Proofs in `Data.Vec.Properties` take general properties as inputs
mildsunrise opened this issue · 23 comments
Looking at Data.Vec.Properties, I see many properties accept an irrelevant eq parameter that is actually a well-known property on naturals and has nothing relevant to the particular input. For example:
++-∷ʳ : ∀ .(eq : suc (m + n) ≡ m + suc n) z (xs : Vec A m) (ys : Vec A n) →
cast eq ((xs ++ ys) ∷ʳ z) ≡ xs ++ (ys ∷ʳ z)
++-∷ʳ {m = zero} eq z [] [] = refl
++-∷ʳ {m = zero} eq z [] (y ∷ ys) = cong (y ∷_) (++-∷ʳ refl z [] ys)
++-∷ʳ {m = suc m} eq z (x ∷ xs) ys = cong (x ∷_) (++-∷ʳ (cong pred eq) z xs ys)Instead of requesting a proof for suc (m + n) ≡ m + suc n, we could fill it in ourselves with +-suc which is already in scope:
++-∷ʳ : ∀ z (xs : Vec A m) (ys : Vec A n) → let eq = sym (+-suc m n) in
cast eq ((xs ++ ys) ∷ʳ z) ≡ xs ++ (ys ∷ʳ z)
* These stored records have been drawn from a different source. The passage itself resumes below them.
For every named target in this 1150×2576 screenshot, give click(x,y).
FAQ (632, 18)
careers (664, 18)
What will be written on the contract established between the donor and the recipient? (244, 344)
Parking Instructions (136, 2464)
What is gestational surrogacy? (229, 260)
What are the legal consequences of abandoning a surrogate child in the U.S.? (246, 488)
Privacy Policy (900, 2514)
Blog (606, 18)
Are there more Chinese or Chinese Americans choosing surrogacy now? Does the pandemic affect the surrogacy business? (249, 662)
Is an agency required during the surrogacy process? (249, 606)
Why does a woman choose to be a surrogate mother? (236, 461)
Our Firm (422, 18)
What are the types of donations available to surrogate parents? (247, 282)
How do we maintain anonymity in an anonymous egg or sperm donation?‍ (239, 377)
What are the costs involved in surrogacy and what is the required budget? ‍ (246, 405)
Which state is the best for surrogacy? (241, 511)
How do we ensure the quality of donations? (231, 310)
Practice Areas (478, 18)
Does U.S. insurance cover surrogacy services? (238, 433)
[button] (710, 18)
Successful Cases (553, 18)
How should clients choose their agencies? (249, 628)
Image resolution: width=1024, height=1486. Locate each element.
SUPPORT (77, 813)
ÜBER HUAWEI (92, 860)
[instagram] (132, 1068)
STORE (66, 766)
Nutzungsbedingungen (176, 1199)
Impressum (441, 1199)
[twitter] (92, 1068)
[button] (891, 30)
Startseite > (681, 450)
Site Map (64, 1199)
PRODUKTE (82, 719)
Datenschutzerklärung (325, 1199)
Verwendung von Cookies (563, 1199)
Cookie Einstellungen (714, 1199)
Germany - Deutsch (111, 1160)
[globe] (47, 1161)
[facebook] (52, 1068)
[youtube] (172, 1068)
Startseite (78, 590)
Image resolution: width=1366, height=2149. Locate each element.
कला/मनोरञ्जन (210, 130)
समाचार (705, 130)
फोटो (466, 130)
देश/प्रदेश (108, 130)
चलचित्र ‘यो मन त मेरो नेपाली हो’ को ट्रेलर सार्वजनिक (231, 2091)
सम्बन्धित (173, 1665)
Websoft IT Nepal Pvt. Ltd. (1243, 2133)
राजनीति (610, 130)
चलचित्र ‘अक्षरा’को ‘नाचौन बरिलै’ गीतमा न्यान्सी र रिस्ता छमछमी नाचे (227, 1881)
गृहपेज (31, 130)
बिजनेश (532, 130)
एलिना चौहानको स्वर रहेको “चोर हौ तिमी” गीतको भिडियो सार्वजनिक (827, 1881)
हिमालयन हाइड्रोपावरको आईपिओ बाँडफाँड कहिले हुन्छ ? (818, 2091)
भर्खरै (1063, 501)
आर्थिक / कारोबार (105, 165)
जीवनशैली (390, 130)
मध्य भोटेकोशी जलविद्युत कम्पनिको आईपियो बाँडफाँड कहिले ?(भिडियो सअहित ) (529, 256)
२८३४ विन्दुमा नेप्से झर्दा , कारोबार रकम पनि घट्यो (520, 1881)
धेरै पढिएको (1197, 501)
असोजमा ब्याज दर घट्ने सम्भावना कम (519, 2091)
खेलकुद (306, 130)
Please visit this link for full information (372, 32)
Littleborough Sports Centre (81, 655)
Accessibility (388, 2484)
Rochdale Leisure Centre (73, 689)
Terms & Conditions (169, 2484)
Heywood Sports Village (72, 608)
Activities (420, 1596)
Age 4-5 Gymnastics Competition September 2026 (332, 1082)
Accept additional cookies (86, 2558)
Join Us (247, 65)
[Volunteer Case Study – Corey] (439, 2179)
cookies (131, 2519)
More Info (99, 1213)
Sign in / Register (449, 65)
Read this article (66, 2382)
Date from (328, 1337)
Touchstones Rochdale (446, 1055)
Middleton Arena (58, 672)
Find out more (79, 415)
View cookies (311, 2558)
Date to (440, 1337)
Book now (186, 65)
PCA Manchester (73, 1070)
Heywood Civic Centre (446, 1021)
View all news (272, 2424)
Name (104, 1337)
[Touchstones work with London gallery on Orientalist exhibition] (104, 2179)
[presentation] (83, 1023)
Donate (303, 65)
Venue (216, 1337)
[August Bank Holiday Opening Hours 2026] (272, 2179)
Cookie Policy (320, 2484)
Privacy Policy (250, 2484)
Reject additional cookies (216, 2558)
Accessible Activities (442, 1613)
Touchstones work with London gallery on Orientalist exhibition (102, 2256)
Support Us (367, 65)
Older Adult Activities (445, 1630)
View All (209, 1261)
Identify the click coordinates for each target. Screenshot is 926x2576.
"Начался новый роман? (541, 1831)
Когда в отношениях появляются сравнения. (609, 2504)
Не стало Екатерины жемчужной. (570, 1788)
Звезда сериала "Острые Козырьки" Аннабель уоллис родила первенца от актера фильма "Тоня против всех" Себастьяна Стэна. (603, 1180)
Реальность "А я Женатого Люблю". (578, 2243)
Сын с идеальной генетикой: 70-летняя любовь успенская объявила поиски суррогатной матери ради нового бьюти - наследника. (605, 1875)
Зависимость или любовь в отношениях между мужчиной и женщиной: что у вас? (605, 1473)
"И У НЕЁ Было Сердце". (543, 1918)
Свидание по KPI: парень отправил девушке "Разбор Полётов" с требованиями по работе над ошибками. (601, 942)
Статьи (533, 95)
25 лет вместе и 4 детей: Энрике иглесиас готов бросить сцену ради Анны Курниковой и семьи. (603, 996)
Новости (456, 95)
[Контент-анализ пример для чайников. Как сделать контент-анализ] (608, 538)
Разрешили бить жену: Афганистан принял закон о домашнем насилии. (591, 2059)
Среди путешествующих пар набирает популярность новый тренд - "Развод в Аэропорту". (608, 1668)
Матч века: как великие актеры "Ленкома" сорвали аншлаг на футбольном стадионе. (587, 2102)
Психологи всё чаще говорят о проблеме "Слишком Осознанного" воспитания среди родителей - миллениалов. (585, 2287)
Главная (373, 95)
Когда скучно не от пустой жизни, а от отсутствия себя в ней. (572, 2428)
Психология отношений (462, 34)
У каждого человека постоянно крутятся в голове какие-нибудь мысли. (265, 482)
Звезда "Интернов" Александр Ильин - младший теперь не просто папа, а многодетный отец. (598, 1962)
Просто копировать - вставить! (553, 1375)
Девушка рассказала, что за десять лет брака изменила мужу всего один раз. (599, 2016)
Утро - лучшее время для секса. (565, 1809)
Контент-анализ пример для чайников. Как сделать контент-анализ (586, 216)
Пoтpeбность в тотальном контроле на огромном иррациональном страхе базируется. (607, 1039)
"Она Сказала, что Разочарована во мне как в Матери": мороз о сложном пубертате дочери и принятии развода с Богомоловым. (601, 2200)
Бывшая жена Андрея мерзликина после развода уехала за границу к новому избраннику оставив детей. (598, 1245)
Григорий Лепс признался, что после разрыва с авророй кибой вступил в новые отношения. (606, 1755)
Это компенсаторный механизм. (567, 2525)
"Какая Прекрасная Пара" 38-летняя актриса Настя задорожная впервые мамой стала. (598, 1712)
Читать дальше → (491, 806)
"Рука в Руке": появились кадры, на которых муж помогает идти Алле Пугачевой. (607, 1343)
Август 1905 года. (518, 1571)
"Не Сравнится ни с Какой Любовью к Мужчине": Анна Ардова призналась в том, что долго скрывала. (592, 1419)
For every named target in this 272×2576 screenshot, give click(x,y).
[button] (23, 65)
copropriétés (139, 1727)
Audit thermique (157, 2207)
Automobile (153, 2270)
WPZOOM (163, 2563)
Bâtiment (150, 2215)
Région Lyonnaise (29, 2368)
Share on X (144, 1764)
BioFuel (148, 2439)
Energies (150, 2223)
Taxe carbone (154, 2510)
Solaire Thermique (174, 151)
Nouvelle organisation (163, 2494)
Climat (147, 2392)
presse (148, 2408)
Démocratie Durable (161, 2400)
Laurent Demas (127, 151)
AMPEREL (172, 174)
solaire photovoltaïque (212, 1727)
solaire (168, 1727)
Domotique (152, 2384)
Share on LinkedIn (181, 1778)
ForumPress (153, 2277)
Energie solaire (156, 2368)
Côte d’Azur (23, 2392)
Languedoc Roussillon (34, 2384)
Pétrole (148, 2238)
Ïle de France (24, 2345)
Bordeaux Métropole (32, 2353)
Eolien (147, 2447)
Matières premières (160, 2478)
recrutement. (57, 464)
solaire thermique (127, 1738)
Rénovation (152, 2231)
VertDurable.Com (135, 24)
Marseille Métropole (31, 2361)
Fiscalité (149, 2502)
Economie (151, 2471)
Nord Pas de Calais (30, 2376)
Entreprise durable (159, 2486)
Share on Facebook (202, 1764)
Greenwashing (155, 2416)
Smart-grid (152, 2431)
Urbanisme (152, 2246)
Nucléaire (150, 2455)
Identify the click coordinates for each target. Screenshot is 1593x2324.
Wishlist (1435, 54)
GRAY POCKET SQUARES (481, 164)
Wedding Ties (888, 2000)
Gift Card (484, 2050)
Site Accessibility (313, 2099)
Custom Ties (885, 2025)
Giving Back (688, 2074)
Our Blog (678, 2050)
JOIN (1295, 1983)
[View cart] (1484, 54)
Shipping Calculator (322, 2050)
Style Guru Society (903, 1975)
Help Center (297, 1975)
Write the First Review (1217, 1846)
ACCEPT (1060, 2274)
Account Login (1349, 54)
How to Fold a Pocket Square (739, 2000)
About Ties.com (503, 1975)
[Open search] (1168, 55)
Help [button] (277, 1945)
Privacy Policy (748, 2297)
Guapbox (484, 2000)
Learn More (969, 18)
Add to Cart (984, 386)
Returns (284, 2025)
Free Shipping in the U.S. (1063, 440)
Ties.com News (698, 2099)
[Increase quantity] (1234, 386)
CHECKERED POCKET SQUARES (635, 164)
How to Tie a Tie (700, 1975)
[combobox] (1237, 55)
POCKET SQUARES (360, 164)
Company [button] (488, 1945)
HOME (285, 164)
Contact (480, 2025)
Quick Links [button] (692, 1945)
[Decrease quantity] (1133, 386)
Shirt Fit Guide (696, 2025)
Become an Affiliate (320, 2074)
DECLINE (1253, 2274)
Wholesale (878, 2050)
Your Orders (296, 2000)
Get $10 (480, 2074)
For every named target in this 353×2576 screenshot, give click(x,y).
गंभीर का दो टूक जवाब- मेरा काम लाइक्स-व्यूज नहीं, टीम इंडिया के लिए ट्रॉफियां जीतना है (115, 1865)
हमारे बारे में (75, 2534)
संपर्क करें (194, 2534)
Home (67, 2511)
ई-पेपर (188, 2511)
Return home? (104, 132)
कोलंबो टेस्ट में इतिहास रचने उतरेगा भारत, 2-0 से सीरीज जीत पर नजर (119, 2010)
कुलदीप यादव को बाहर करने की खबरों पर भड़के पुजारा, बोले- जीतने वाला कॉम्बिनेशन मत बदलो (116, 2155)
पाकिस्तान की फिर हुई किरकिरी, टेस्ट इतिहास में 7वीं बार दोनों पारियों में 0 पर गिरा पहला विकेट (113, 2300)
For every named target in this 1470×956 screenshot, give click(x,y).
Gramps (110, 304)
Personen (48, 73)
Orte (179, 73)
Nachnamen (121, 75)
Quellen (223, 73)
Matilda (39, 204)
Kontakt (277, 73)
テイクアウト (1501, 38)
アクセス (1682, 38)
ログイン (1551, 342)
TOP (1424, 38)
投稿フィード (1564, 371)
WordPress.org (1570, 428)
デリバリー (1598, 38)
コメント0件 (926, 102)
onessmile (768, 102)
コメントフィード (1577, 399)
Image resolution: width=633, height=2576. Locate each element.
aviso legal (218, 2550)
++-∷ʳ {m = zero} z [] [] = refl
++-∷ʳ {m = zero} z [] (y ∷ ys) = cong (y ∷_) (++-∷ʳ′ z [] ys)
++-∷ʳ {m = suc m} z (x ∷ xs) ys = cong (x ∷_) (++-∷ʳ′ z xs ys)This not only makes ++-∷ʳ easier to use, it also simplifies the code for the proof itself (no extra eq argument, no need for refl and cong pred eq). And because eq is irrelevant in cast, we don't lose generality -- the original statement is just const ++-∷ʳ:
++-∷ʳ′ : ∀ .(eq : suc (m + n) ≡ m + suc n) z (xs : Vec A m) (ys : Vec A n) →
cast eq ((xs ++ ys) ∷ʳ z) ≡ xs ++ (ys ∷ʳ z)
++-∷ʳ′ _ = ++-∷ʳSo I wanted to ask, what's the motivation for writing properties the current way? Was it because of limitations of Agda back when these proofs were written (wrt irrelevancy and so on)? Am I myself missing limitations of irrelevancy or something else? Later in the file I can see properties that use the second style:
fromList-reverse : (xs : List A) → cast (List.length-reverse xs) (fromList (List.reverse xs)) ≡ reverse (fromList xs)And the follow up question is: would it be a good idea to change the properties to the second style in the next compat-breaking version?
Great question!
See the discussion on #2067 ... but, given that equality on Nat is irrelevant, I can't think of a good argument against your approach... but this is something we have also discussed in the context of (picking specific witnesses to) irrelevant instance resolution, so shout outs to @MatthewDaggitt and @JacquesCarette for their input...
thanks for the link! I took a quick look at all of the comments and threads and was unable to find discussion on the eq, and from what I see, this style of proof predates #2067. later I'll take a deeper look :)
also as an offtopic, shout out to @shhyou for the reasoning system, it is really nice documented and a pleasure to use!
Thinking a little bit more about your question... it seems to me that
- the 'library of combinators' approach does (seem to) mean/require that properties all be stated in a particular stereotyped form
cast eq xs ≡ ys - so, while individual lemmas might permit your trick/simplification to work, the general case will/might not work in general
- for your particular example, and others, it might be good to offer an
eq-free derived form, as potentially more usable?
the 'library of combinators' approach does (seem to) mean/require that properties all be stated in a particular stereotyped form cast eq xs ≡ ys
hmm, I'm struggling to see where the conflict is here 🤔 the style I'm suggesting doesn't change the fact that properties are stated as cast eq xs ≡ ys, it just means the user doesn't have to provide an eq to get the proof.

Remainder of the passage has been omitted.